Hank · October 28, 2024, 4:00pm

Hey there (bonjour!) I think I can answer this, but there’s a few things to know first:

WACZ files store their data in WARC files. WACZs are fundamentally ZIP files with a different extension, and include indexing data to ensure that only the data that users request is fetched from the file using HTTP range requests. This index allows them to be embedded on the web much more efficiently than WARC files themselves.
WARC files are basically really really long text files. When you archive a website, every network request you make and recieve is saved to the WARC file. They are not simply a folder with a bunch of files in it. You can check this out for yourself by opening a WARC in a text editor, but I would recommend using one that is made for opening very large text files like glogg.
In order to interpret WARC or WACZ files, you’ll need a piece of software that can piece back together an interactive website out of the network requests and responses.

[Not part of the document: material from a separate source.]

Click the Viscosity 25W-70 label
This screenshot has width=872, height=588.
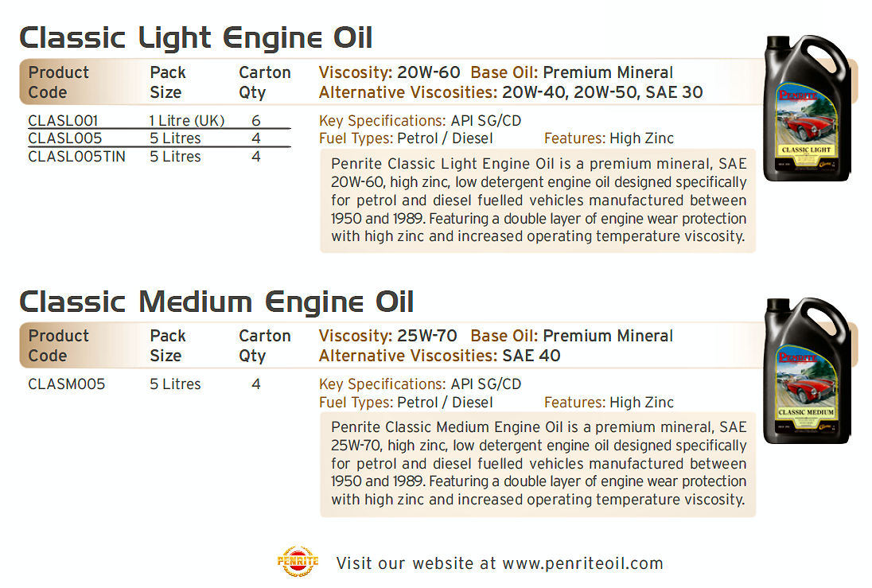[387, 336]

This is the job of ReplayWeb.page, PYWB, or non-Webrecorder software such as Internet Archive’s Wayback Machine.

Now that the primer is out of the way, there’s two possible answers to your question.

You could embed the WACZ file with ReplayWeb.page and run it in replayonly mode with a configuration attribute. This will keep any captured server-side interactions intact but has a loading screen and may not behave exactly as the original website did with regards to travelling to links outside of the archive, etc.
You could try using Emma Dickson’s unwarcit command line tool to extract the files from the WACZ to a standard directory and serve it as you would any other static website. This would likely do what you ask for in your post, but it may not be the highest fidelity possible version of the archived content.

These two approaches have upsides and downsides. Try both and see what works best for your use case?